1989–90 Irish League Cup

Tournament details
- Country: Northern Ireland
- Teams: 30

Final positions
- Champions: Glenavon (1st win)
- Runners-up: Newry Town

Tournament statistics
- Matches played: 29
- Goals scored: 120 (4.14 per match)

= 1989–90 Irish League Cup =

The 1989–90 Irish League Cup (known as the Roadferry Freight League Cup for sponsorship reasons) was the 4th edition of the Irish League Cup, Northern Ireland's secondary football knock-out cup competition. It concluded on 19 December 1989 with the final.

Glentoran unsuccessfully defended its 1989 title in the quarterfinal losing to Portadown. Portadown unsuccessfully defended its pursuit of the cup in the semifinals losing to Newry Town. Newry Town would unsuccessfully defend its pursuit of the title in the final losing to Glenavon, 3–1.

==First round==
Ballyclare Comrades and Omagh Town both received byes into the second round.
----------------
## Aim 1:
List every football club named in the 1989–90 Irish League Cup article.
## Aim 2:
According to the Irish League Cup article, what was the score of the final, and which club won?

## Given data:
----------------
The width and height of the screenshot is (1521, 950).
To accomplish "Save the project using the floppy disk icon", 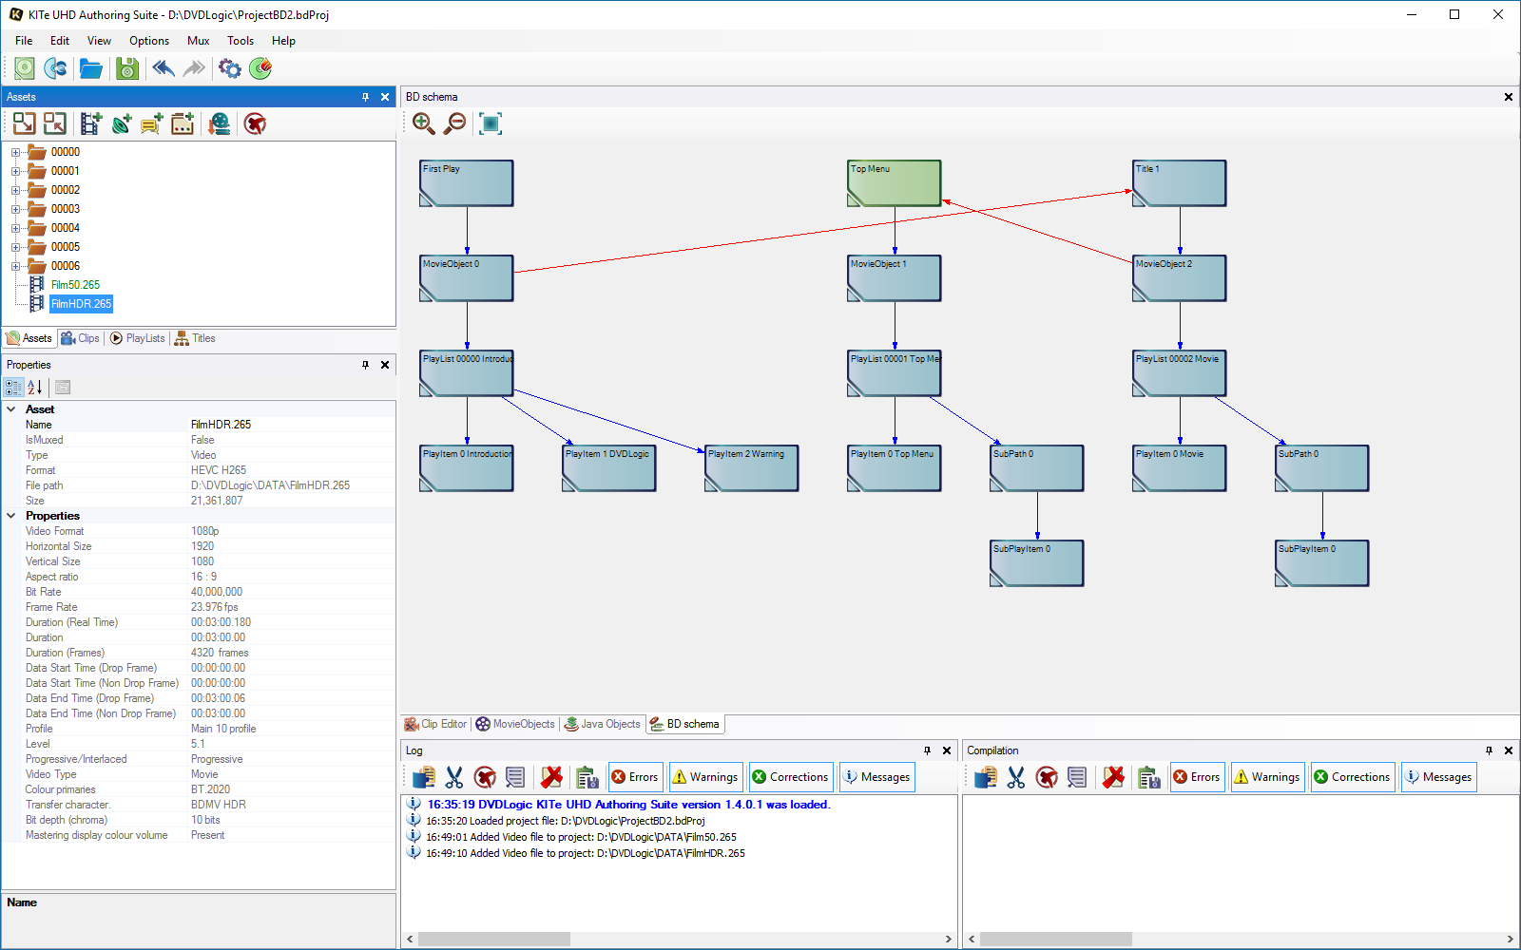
----------------
## Complete answer 1:
Glenavon, Newry Town, Glentoran, Portadown, Ballyclare Comrades, Omagh Town

## Complete answer 2:
Glenavon won the final 3–1 against Newry Town.